Интересно, что наряду с вытеснением одного понятия другим («фашизма» – «тоталитаризмом») само слово «фашизм» стремительно теряло чёткие смысловые очертания. Сегодня оно практически оторвано от чётких социально-политических дефиниций и является синонимом абсолютного зла, «всего самого плохого». На первый взгляд, это естественно. Но если слово теряет смысловые границы, оно перестаёт указывать на конкретные явления, превращается в феномен лингвополитики. То есть становится бесполезным.

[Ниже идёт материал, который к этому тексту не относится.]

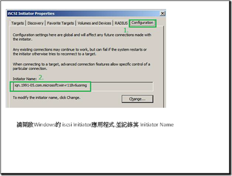The image size is (232, 176).
Task: Click the iSCSI Initiator Properties title bar
Action: 84,13
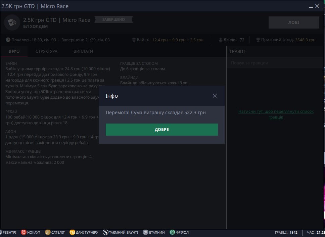Click the trophy icon by Призовий фонд

258,40
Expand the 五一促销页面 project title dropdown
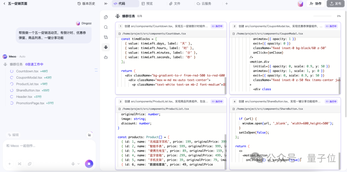This screenshot has width=347, height=172. (x=15, y=4)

Вплоть до начала украинских событий 2013–2014 гг. слово «фашизм» играло роль квазирелигиозного термина, эдакого секулярного проклятия, раздаваемого кем попало и кому попало. Оно почти перешло в разряд перформативных высказываний (вроде «спасибо», «извините», «пошёл вон»), которые, по мысли основателя теории речевых актов Дж. Остина, «не описывают какие-то события, а в отличие от констативных высказываний уже сами являются действиями. Произнести перформативное высказывание означает совершить тем самым соответствующие действия, например, приказать, пообещать, присвоить имя» [32]. Всё дело в том, что на такие высказывания не распространяется требование верификации, каждое из них само себе референт. А потому слово «фашист» перестало быть определением и социальным диагнозом, но стало назначающим жестом, способом оскорбить оппонента. На голословное обвинение в фашизме уже недостаточно ответить «я не фашист», потребовать обоснований и (или) извинений. Единственный способ откреститься от фашизма сегодня – назвать фашистом кого-то другого, скорее всего, того, кто назвал тебя. При этом смысл понятия полностью элиминируется.

Плохо, когда в качестве перформативного начинают использовать понятие, для этого не предназначенное. Поскольку предмет, им обозначаемый, остаётся без имени и выходит из-под социального контроля, оказываясь за пределами системных отношений языка и общества. Происходит вытеснение политической реальности. А исход этой ситуации прост и печален. Реальный фашизм не отслеживается и не распознаётся в обществе в качестве такового.

И это одна из причин, по которой оказались возможны украинские события. К сожалению, в ходе этих событий мы наблюдаем откровенное и неприкрытое возрождение неонацизма на базе бандеровской идеологии, причём здоровая общественная реакция на эти процессы трагически запаздывает. Причины этого процесса не только экономические и геополитические. Одна из причин – разрушение общественного иммунитета, которое стало возможным благодаря насильственному превращению фашизма из политического в лингвополитический феномен. А в итоге общество не успело среагировать. Эпистемологический разрыв между политикой и лингвополитикой сделал его беззащитным перед реальными политическими вызовами.

К счастью, Пьер Бурдье не дожил до окончательного воплощения своего пророчества. Но общество сегодня очень хорошо осведомлено о том, что происходит, когда «триумф» информации убивает политическое сознание масс. Сон политического разума рождает политических чудовищ. Призыв «Назад, к реальности!» сейчас уместен как никогда.